In this Project, I designigned and implemented a distributed computing framework that translates source keywords to target values in parallel. By leveraging multiple machines in a distributed environment, better performance can be provided. When you implement a distributed computing framework, your framework should provide two core concepts, Parallelism and Remote Procedure Call (RPC). Parallel processing saves as much time as the many resources you work with. RPC hides all of the network code into stub functions, so application programs don’t have to worry about socket-level details. The framework follows ‘master-slave architecture’, which has two types of nodes; 1) super node and 2) child node. Super nodes accept the client’s request and split a large file into smaller files. And then, they send them to child nodes. Child nodes receive small files and translates them with the key-value information communicated with the remote database (DB) server. Super nodes can communicate each other, but child nodes only communicate with connected super node. Figure 1 shows the topology of the framework.
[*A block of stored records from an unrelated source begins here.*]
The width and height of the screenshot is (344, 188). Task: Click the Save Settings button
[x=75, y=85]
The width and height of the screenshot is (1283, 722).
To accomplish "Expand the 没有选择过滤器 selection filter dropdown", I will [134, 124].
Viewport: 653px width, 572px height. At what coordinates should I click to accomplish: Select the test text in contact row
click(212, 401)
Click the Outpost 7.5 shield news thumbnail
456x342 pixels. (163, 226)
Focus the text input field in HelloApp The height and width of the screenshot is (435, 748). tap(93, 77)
I implemented supernodes as an asynchronous multi-threaded(5 threads) server which serves both child nodes and peer supernode. The methods that supernode server implements is PeerGetKey and NodeGetKey. The supernode gives equal files to child nodes and half the file to the other supernode. Then child nodes will translate asynchronously. The supernode will asynchronously request translation. The child nodes also are multi-threaded (2 threads) , as well asynchronous for better efficiency. The child nodes implements Translate and TryKey to serve supernodes. the client uses a simple protocol similar to hw1 to send a file and also to receive a file I have used condition variables for the server thread that serves the client and will send it the file.
- parallelism
- gRPC
- DB miss handling
- Cache management
- This project requires real databases with key as source and values as translation
- use cmake
./client [input_file] [ip] [port]
./super 12345 [gRPC port] [child1’s ip_address]:[child1’s port] [child2’s ip_address]:[child2’s port] [child3’s ip_address]:[child3’s port] ...
./super 12346 [gRPC port] -s [another super node’s ip_address]:[another super node’s port] [child4’s ip_address]:[child4’s port] [child5’s ip_address]:[child5’s port] [child6’s ip_address]:[child6’s port] ...
./child 50051 [super node’s ip_address]:[super node’s gRPC port] [DB server’s ip_address]:[DB server’s port]